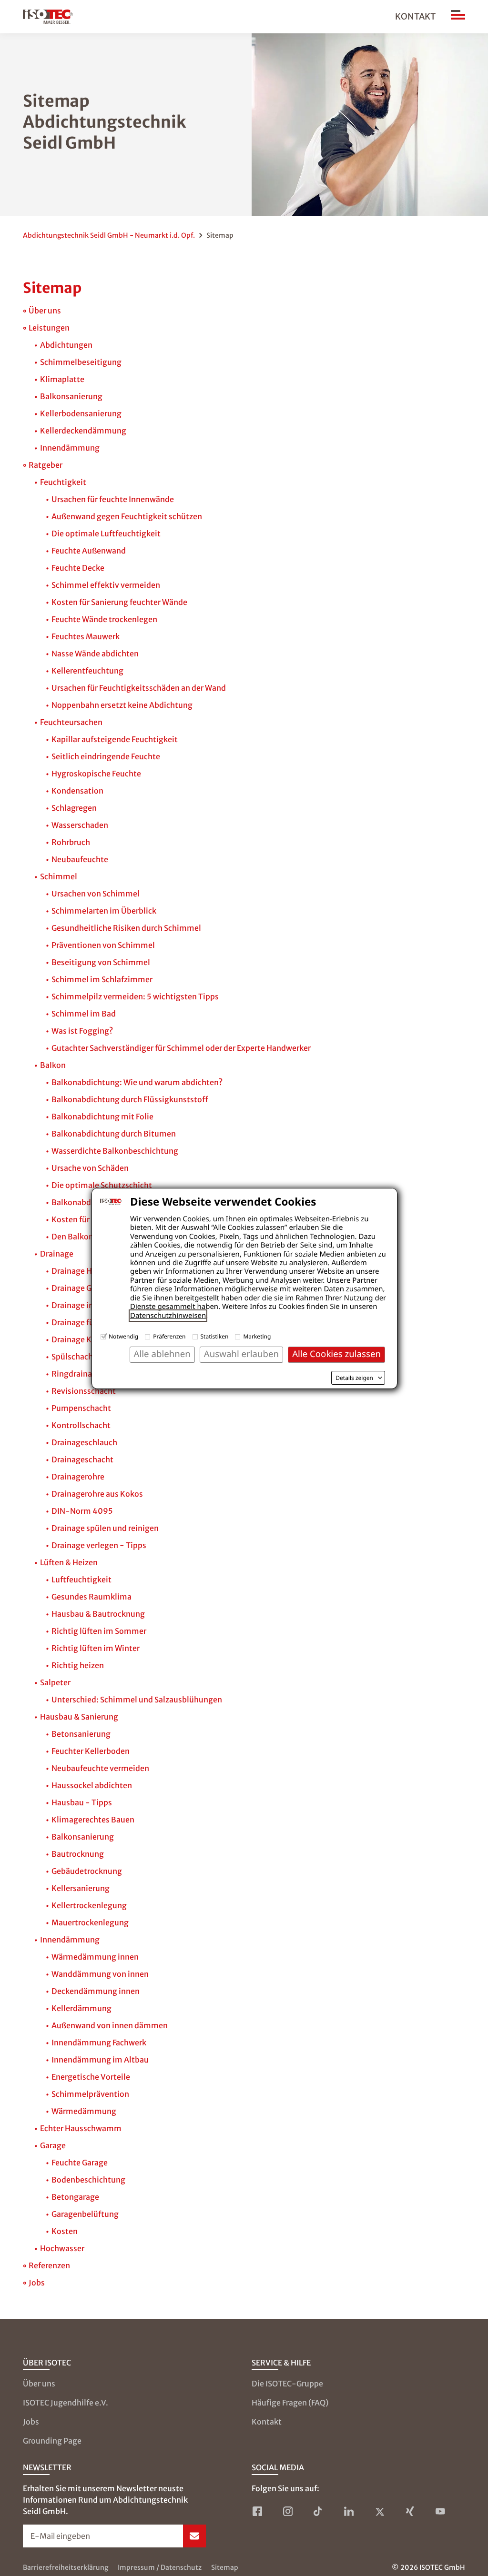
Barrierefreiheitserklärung (65, 2567)
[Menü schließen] (458, 16)
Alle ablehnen (162, 1354)
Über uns (39, 2383)
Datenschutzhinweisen (168, 1315)
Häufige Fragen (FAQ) (290, 2402)
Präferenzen (169, 1336)
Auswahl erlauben (241, 1354)
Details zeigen (354, 1378)
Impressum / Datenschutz (160, 2567)
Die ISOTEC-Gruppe (287, 2383)
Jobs (31, 2421)
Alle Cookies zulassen (336, 1354)
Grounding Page (52, 2440)
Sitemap (224, 2567)
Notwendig (123, 1336)
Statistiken (215, 1336)
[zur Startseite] (48, 17)
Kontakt (415, 16)
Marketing (257, 1336)
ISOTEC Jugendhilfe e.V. (65, 2402)
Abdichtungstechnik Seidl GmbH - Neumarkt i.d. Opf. (109, 235)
^^^^^^^^
__TASK__. The range runs from the line with "Sitemap (224, 2567)" to the last line of the entries above, both included. Restate it word for word.

__OUTPUT FOR THIS EXERCISE__.
Sitemap (224, 2567)
Notwendig (123, 1336)
Statistiken (215, 1336)
[zur Startseite] (48, 17)
Kontakt (415, 16)
Marketing (257, 1336)
ISOTEC Jugendhilfe e.V. (65, 2402)
Abdichtungstechnik Seidl GmbH - Neumarkt i.d. Opf. (109, 235)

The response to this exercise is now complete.